→ Challenge
Report each line in the records below that contains the string "dropdown", copying every such line in full. Treat the match as case-sensitive.

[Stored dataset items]
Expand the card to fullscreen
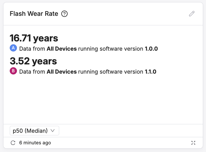The height and width of the screenshot is (152, 206). tap(193, 143)
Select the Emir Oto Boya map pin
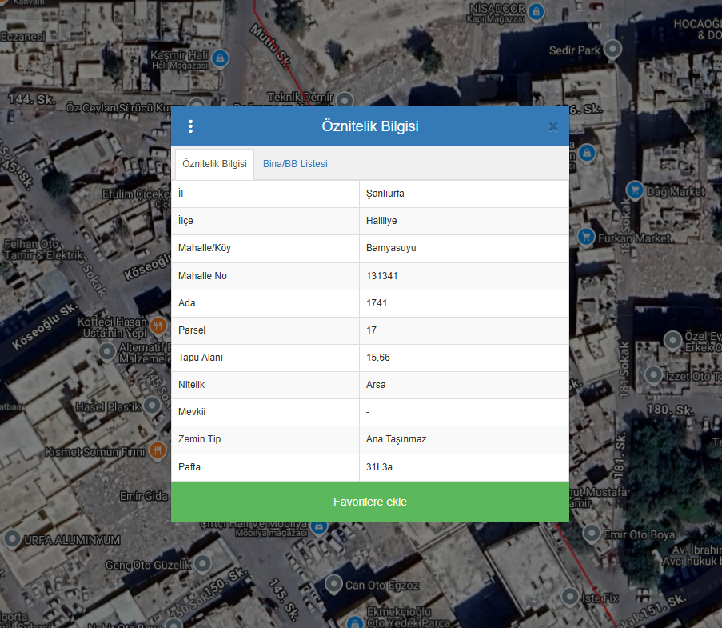This screenshot has height=628, width=722. [592, 534]
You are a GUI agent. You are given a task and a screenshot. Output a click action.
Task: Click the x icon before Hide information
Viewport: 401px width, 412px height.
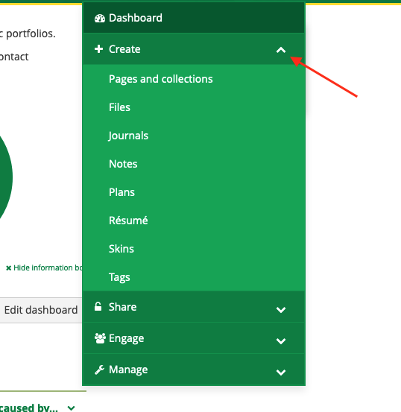tap(9, 268)
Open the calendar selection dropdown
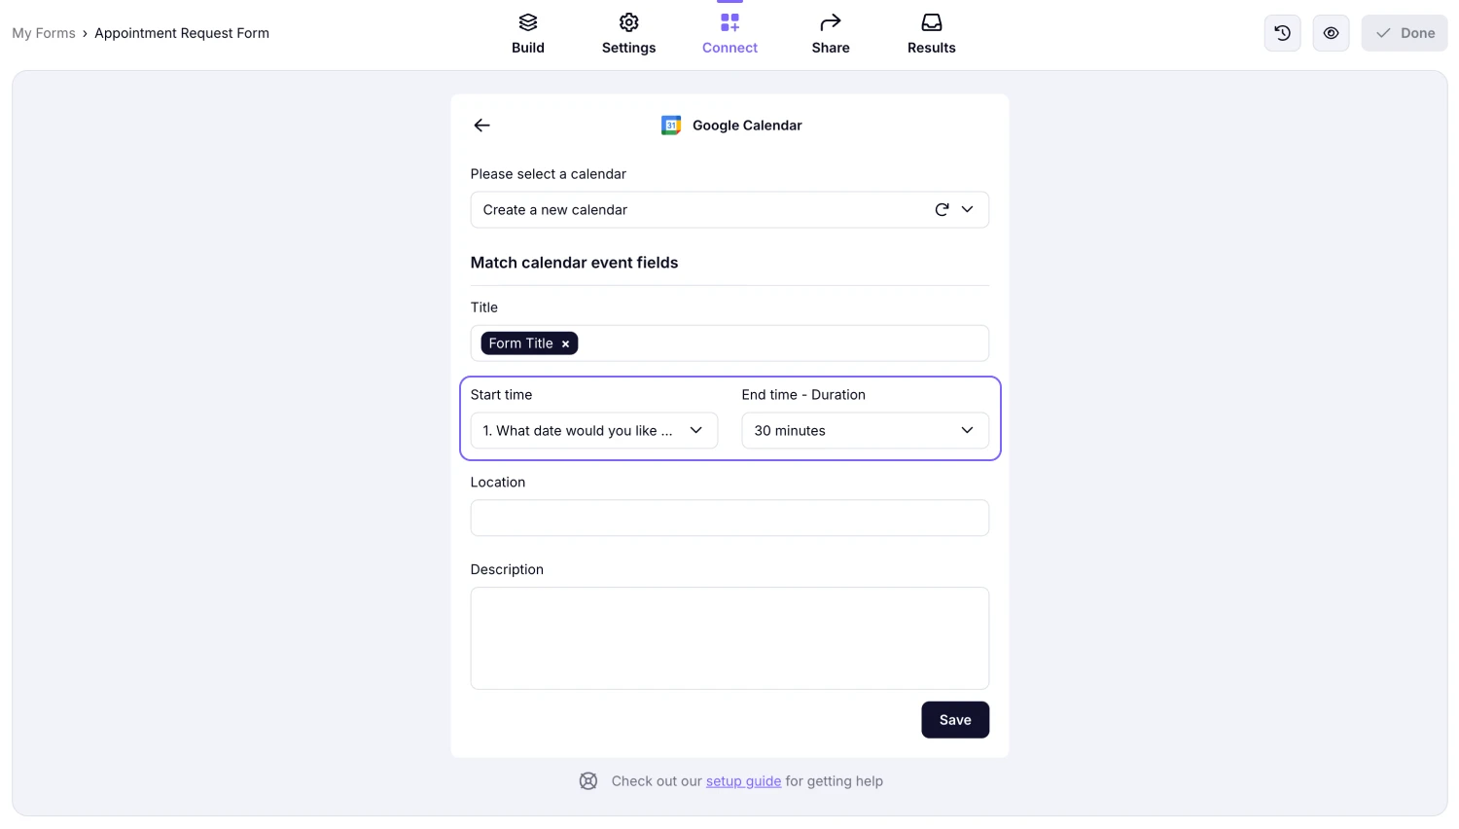The height and width of the screenshot is (829, 1459). point(967,209)
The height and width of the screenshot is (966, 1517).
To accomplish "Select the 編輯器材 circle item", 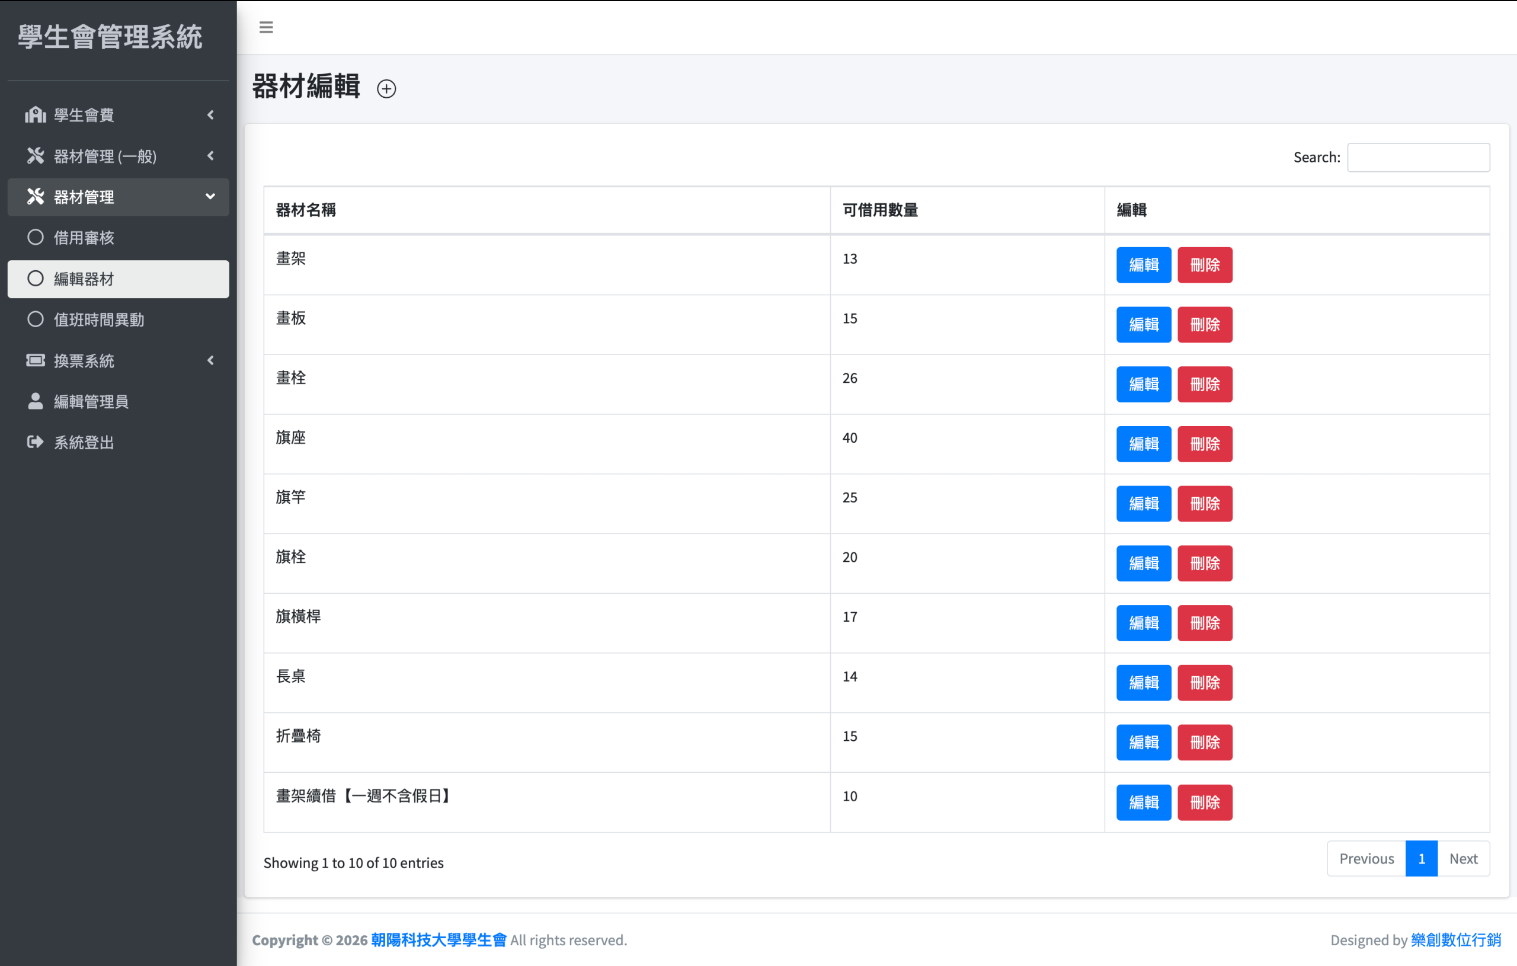I will (x=36, y=279).
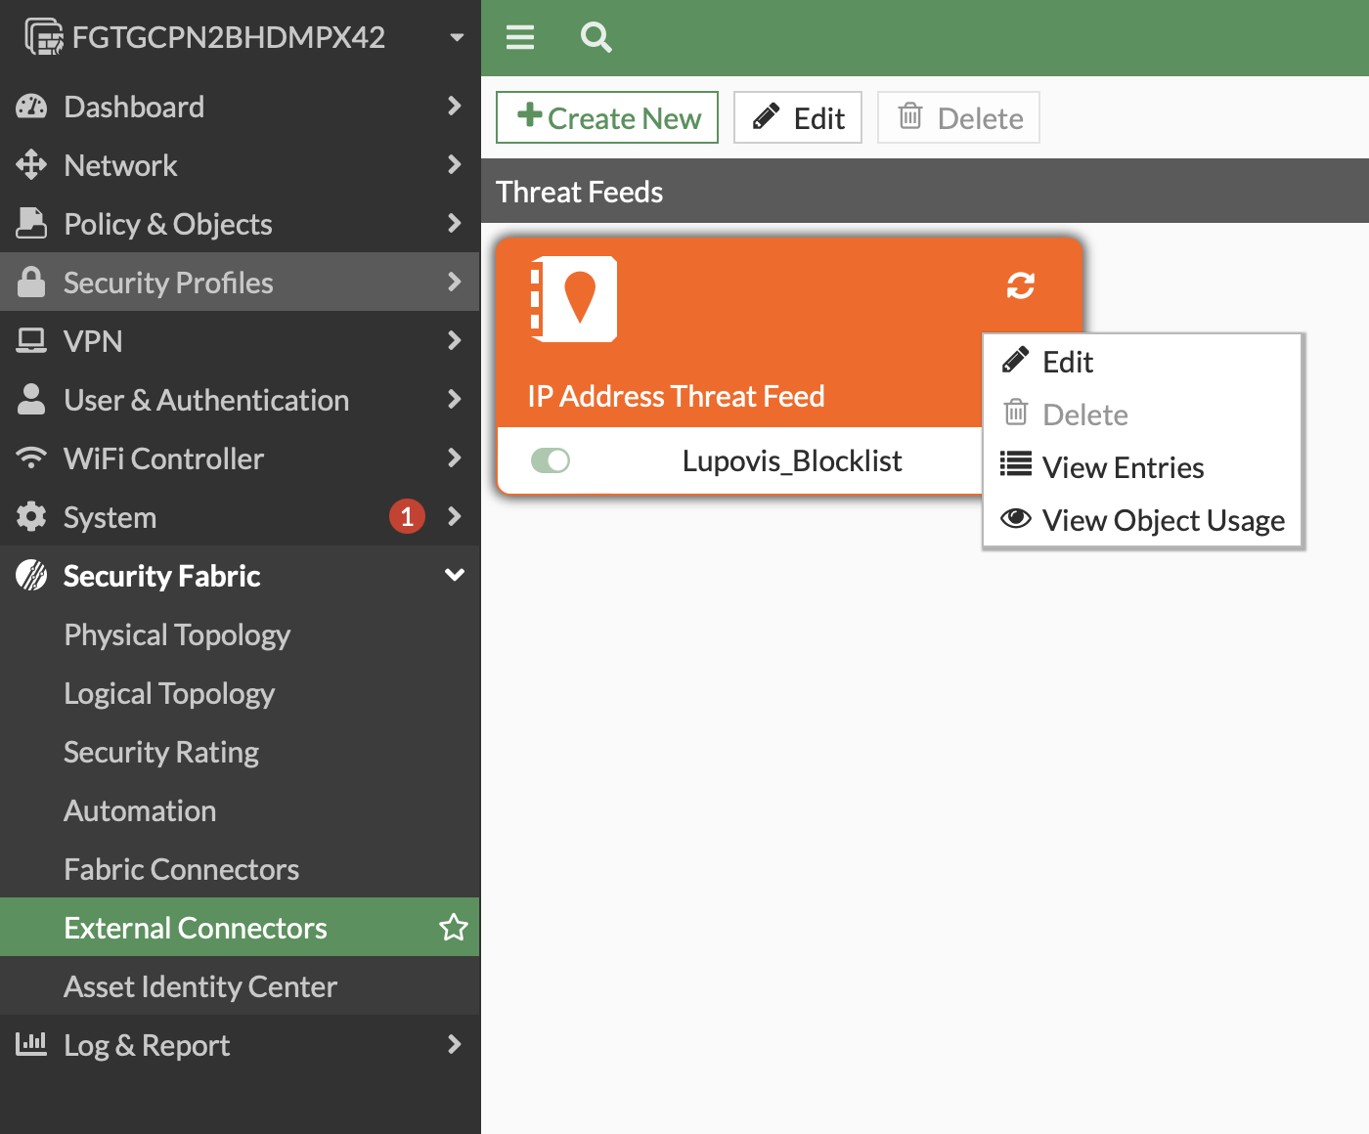This screenshot has width=1369, height=1134.
Task: Open the device selection dropdown arrow
Action: tap(456, 36)
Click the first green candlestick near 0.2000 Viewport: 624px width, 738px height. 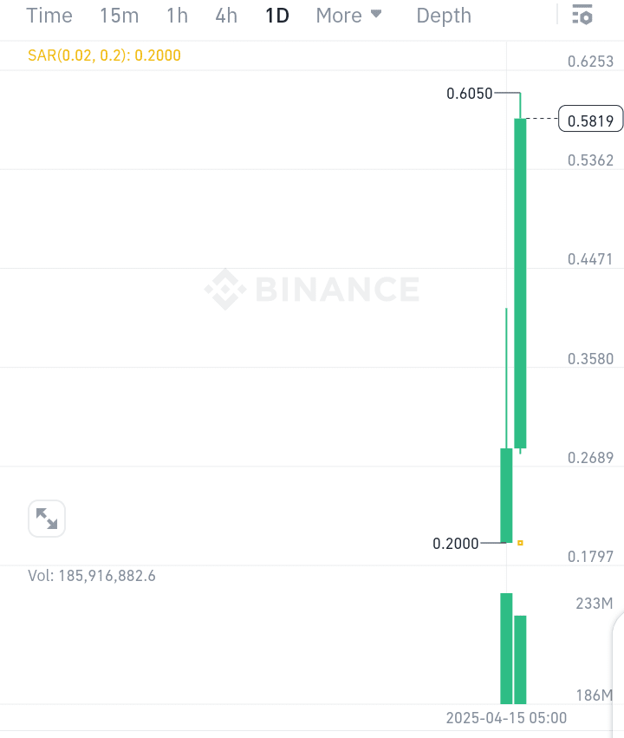coord(506,495)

→ Output of the task
Open the calendar selection dropdown
Task: Open the device selection dropdown arrow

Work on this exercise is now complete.